Shares of Coherus Biosciences (NASDAQ:CHRS) opened Monday down 31.6% on sky-high volume. The drugmaker's stock is getting pummeled as the result of the U.S. Food and Drug Administration rejecting the company's Biologics License Application for drug candidate CHS-1701, which is a biosimilar version of Amgen's (NASDAQ:AMGN) blockbuster white-cell booster Neulasta.
The FDA cited a need to reanalyze existing data and more manufacturing information on CHS-1701 as the reasons for the rejection. As of 9:44 a.m. EDT, Amgen's shares were up 1.54% on the back of this positive regulatory development.
With sales of roughly $4.6 billion in 2016, Neulasta generated about 21% of Amgen's total annual revenue last year. So, if Coherus were able to break into this highly lucrative market with its biosimilar, the drugmaker should be able to haul in at least $500 million at peak from this single product -- depending on competition from other companies and the evolution of pricing points for Neulasta biosimilars along the way. That's a tidy sum for a company currently sporting a market cap of $732 million.
Today's news isn't all doom and gloom for Coherus.
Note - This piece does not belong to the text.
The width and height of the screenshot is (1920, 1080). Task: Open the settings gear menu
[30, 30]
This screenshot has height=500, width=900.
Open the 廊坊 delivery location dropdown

The FDA, after all, isn't requiring any additional clinical trials that may require a costly capital raise at shareholders' expense, according to the company's press release. So under a best-case scenario, Coherus might be able to turn around this failed regulatory application within just a matter of months, and still have CHS-1701 on the market sometime in 2018. In other words, this steep sell-off is probably overdone, and may represent an attractive buying opportunity.
Amgen, for its part, gets a few more months of reprieve from biosimilars for one of its key products, which is obviously great news. The biotech, after all, still hasn't totally established a dominant commercial footprint for its next generation of products, which are designed to offset any declines in top sellers like Neulasta.